◆ **Texto de origen**:
/---
El trono que iba a dejar Enrique IV era disputado
entre Isabel, su hermana de padre, y
Juana, hija de Enrique.
Ante la noticia de la muerte de Enrique
IV, acaecida en diciembre de 1474, Isabel tuvo
una reacción rápida y fulminante: ordenó
que se izaran sus pendones reales autoproclamándose
reina de Castilla. Isabel,
pues, practicó la política de los hechos consumadosque tantas veces se repetiría en
la historia.
De acuerdo a los cánones de la Iglesia
Católica, Isabel y Fernando que, por bula y
gracia del Papa Alejandro VI han pasado
a la historia como los Reyes Católicos , no
podían casarse por ser primos. Pero
querían y necesitaban casarse para afianzar
su poder en el norte y centro de España. El
Papa Paulo II, sin embargo, se negó a conceder
la autorización matrimonial.
Fue entonces que el arzobispo Carrillo
sin escrúpulos de ninguna índole fraguó
una bula papal, fechándola como si hubiera
sido firmada en 1464 por Paulo II. Fue al
amparo de esa vulgar falsificación y fraude
que Isabel y Fernando se casaron en 1469.
El matrimonio pues se había consagrado
con una estafa con complicidad del arzobispo
de Toledo.
Mas era necesario lavar la cara y, en lo
posible, no dejar huella. Así, cuando ascendió
al papado el pro aragonés Sixto IV,
el vice canciller de éste, el español Rodrigo
Borgia al que seriamente se le atribuye la
paternidad de hasta seis hijos, y que poco
después sería Papa con el nombre de Alejandro
VI se encargó de gestionar la dispensa
matrimonial oficial del Vaticano, que, como
Oblata e nobis, firmó en 1471 Sixto IV.
El mismo Sixto IV se encargaría de violentar
una vez más las normas de derecho
canónico, al otorgar, en 1476, una dispensa
matrimonial similar para permitir el matrimonio
del rey Alfonso V de Portugal con su
sobrina Juana la misma Juana que le había
disputado el trono a Isabel.
Mas dos años después, cuando Alfonso V
cayó en desgracia a los ojos Isabel la Católica
y, por consiguiente también a los ojos de
Sixto IV, éste no tuvo reparos en revocar la
dispensa canónica que él mismo había firmado. Descasó a los casados.
\---
◆ **Tareas**:
a) Según el texto de origen, ¿en qué año se casaron Isabel y Fernando?
b) Enumera todos los papas que se mencionan en el texto de origen, cada uno por su nombre de papa.
c) Transcribe sin cambios el tramo del texto de origen que va desde "Ante la noticia" hasta "la historia.".

◆ **Material presentado**:
/---
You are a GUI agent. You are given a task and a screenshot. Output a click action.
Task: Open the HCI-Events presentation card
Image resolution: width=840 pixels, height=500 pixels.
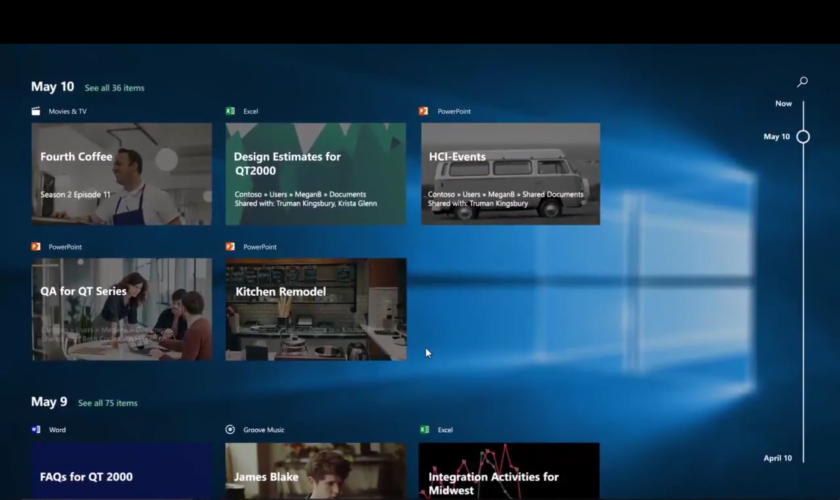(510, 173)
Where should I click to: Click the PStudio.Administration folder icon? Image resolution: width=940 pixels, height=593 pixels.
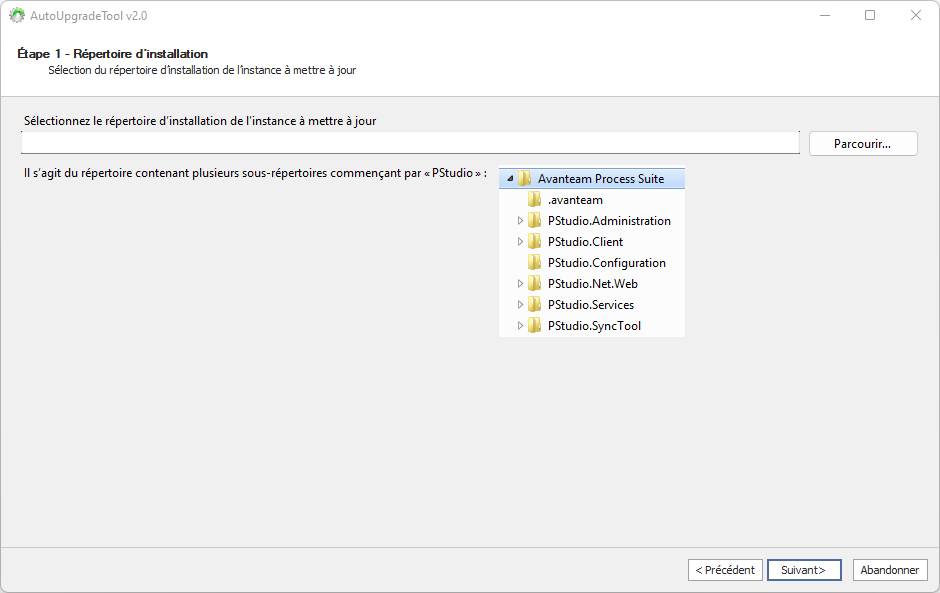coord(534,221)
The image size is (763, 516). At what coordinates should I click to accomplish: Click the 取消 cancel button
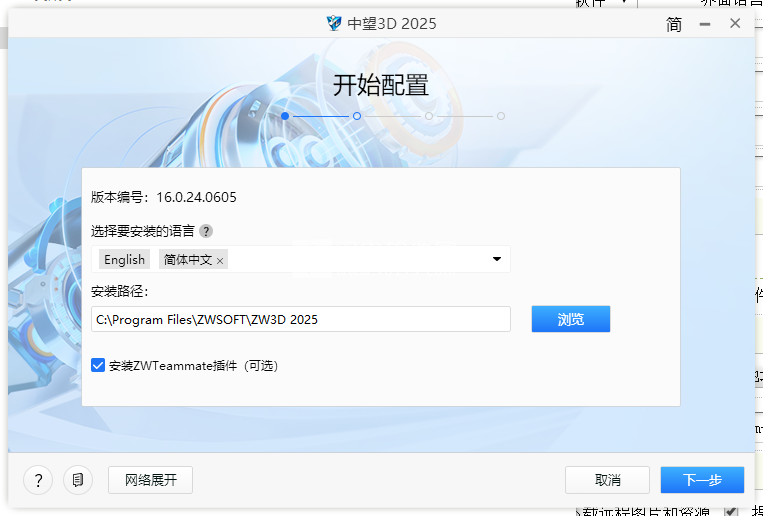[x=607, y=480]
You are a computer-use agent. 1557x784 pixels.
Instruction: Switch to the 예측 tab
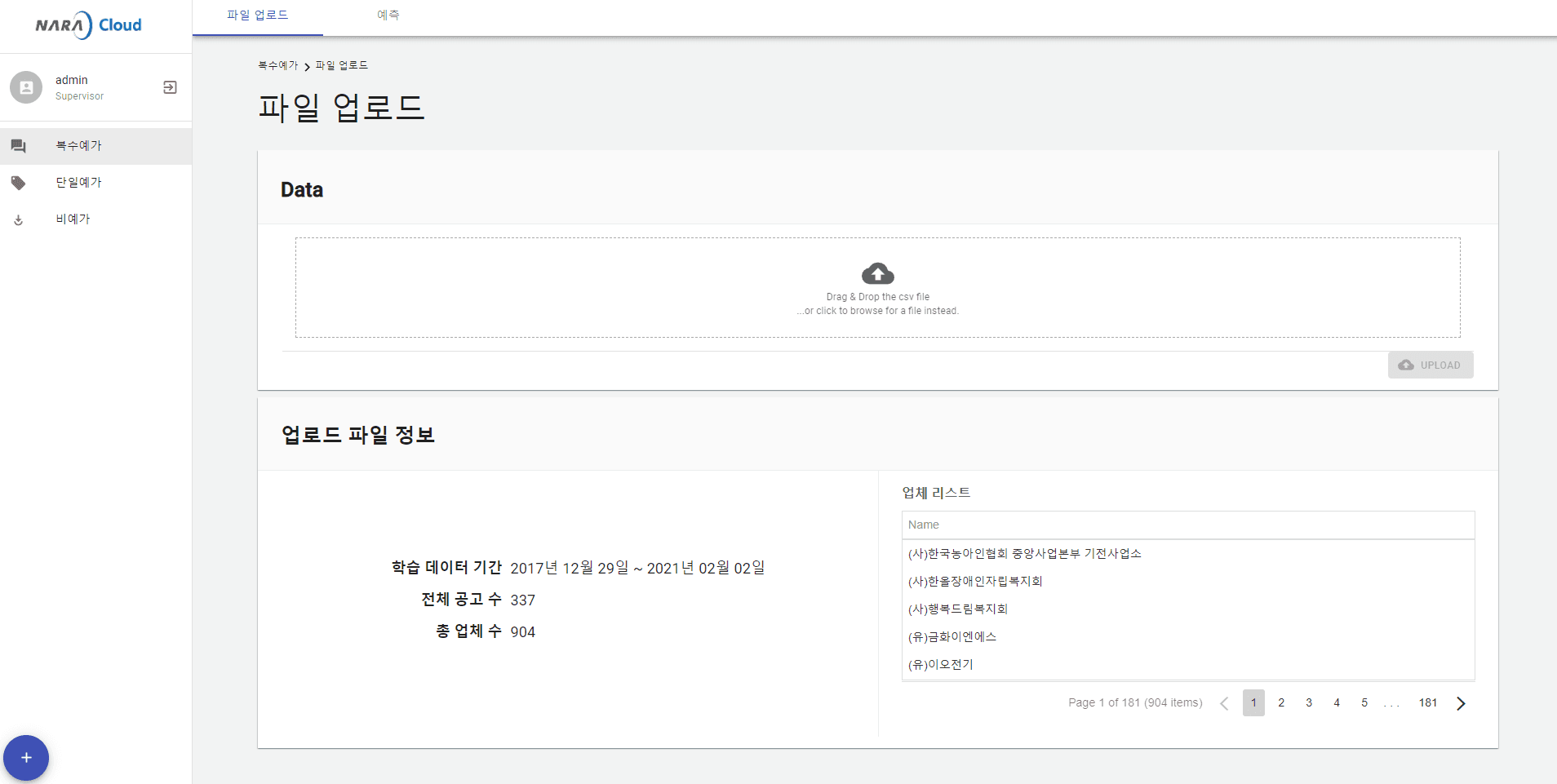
\---
◆ **Respuestas por tarea**:
a) En 1469.

b) Alejandro VI, Paulo II y Sixto IV.

c)
Ante la noticia de la muerte de Enrique
IV, acaecida en diciembre de 1474, Isabel tuvo
una reacción rápida y fulminante: ordenó
que se izaran sus pendones reales autoproclamándose
reina de Castilla. Isabel,
pues, practicó la política de los hechos consumadosque tantas veces se repetiría en
la historia.